Çin'in Ortadoğu vizyonu
Üç yıl önce devlet başkanlığı koltuğuna oturan Çinli lider Şi Cinping'in ilk Ortadoğu ziyareti, Pekin'in bölgeye yönelik dış politikasında yeni gelişmekte olan üç belirleyici unsuru yansıtıyor.
Çin siyaseti temel olarak hâlâ ekonomik ve ticari bağlantılar kurup genişletmek üzerine kurulu. Suudi Arabistan'ın büyük çaplı enerji piyasaları ve İran'daki altyapı geliştirme projelerinden Lübnan'daki ufak çaplı ticari hâkimiyetine, Çin'in bölge genelindeki ekonomik varlığını büyüttüğü çoktandır açık bir şekilde ortada.

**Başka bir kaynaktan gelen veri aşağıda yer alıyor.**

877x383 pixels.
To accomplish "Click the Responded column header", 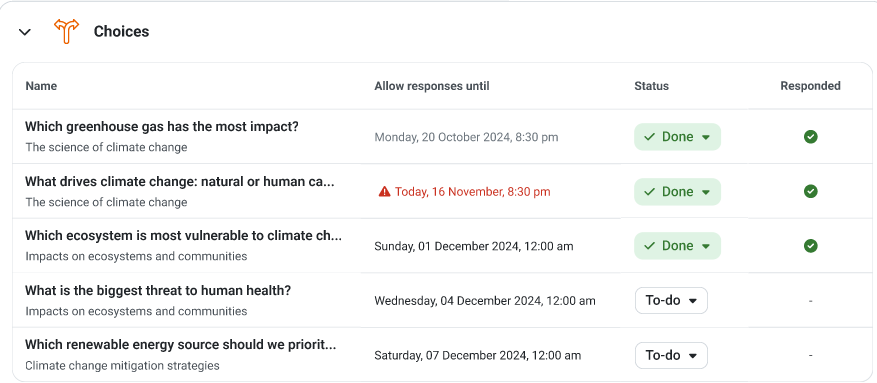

Çin şu anda Ortadoğu'da bölge üzerinde etkili olmak için yarışan daha güçlü ve deneyimli güçlerin hiçbirinin sahip olmadığı bir konuma sahip.
Şi Cinping'in ziyareti de büyük ölçüde bu yönde atılmış bir adım. Nitekim bu ziyaret, uluslararası ticaret ve kalkınma sistemini Çin'in tasavvuruna göre şekillendirme gayreti ile öne çıkıyor. Pekin'in Çin'i yeni bir uluslararası ticaret sisteminin merkezine oturtma çabasının en önemli öğesi ise 2013 yılında ortaya atılan "Bir Kuşak, Bir Yol" planı.
Artan ekonomik ilişkiler, bu ilişkilerin korunup geliştirilmesi için diplomatik katılımı arttırmayı da zorunluluk haline getirmiş durumda.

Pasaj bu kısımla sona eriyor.